Nicole Klagsbrun, who closed her Chelsea gallery last year

Nicole Klagsbrun, who closed her Chelsea gallery last year /Photo: Christopher Burke

Long  directories of open galleries and the recent overview of the gallery scene in the New York Times to the contrary, your trusty sentinel will continue to conduct his ongoing gallery death watch. Many seem to believe lately that all we’ll have in the future are buyers with jet lag from art fair hopping or carpel tunnel from Web surfing, followed by the writing and mailing of checks. The Internet has been good to me, in that regard, now and then, and may bring buyers in the future, thanks primarily to Art Brokerage, but a solo show in a gallery is for me the equivalent, in music, of a great album, as opposed to a single.
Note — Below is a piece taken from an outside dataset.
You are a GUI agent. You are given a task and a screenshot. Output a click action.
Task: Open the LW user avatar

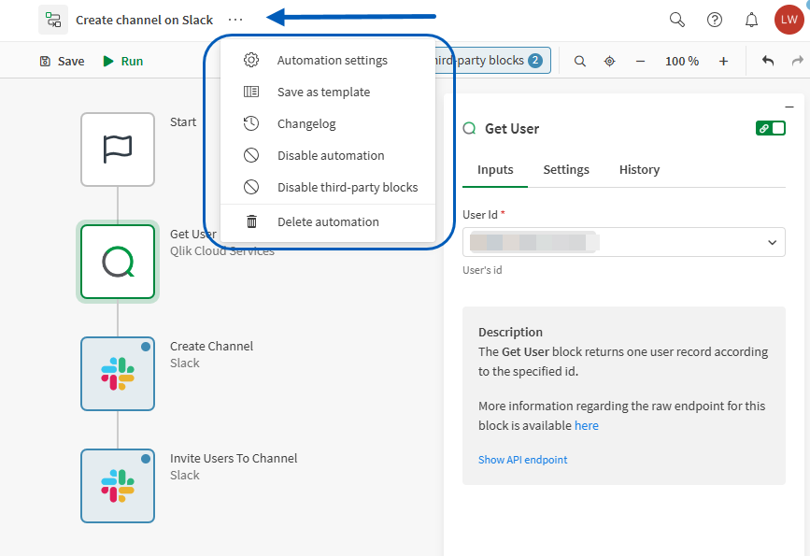(789, 20)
Where are the White Albums, the One Man Dogs, the Evil Empires of our day? Well, actually, some bands, like Spoon, do produce integrated sets of music on LP. Gimme Fiction, for example. Fox Confessor Bring the Flood, which is all of a piece, from Neko Case. The album as a coherent unit of creative effort survives. And great solo shows, like Susie MacMurray’s at Danese, are still happening. I’d hate to lose them. The best shows are greater than the sum of their parts. The museums we will have always with us, anyway, right? But the loss of galleries is just another loss of Main Street mom-and-pop commerce in favor of the big box warehouse. This article tries to finger the culprits, but it’s pretty much everything: our top-heavy ancien regime income distribution (that wouldn’t be a pejorative historical reference if the super rich woke up to what’s needed), the Internet, the art fair, and, I think, the way art has tended since, well, Manet, addressing itself to a more and more exclusive, insular audience. Art is itself part of the problem when it’s a cerebral, clever, recherche exercise addressed to a tiny coterie of initiates and forgets that mysterious beauty is Job One.

From the piece by Anthony Haden-Guest: “One truism is that the market now governs the art business as never before and that the market is subject to the 99/1 effect, as most markets seem to be these days. What I mean by this is that there is generally one percent of winners in a market and then there is everybody else.”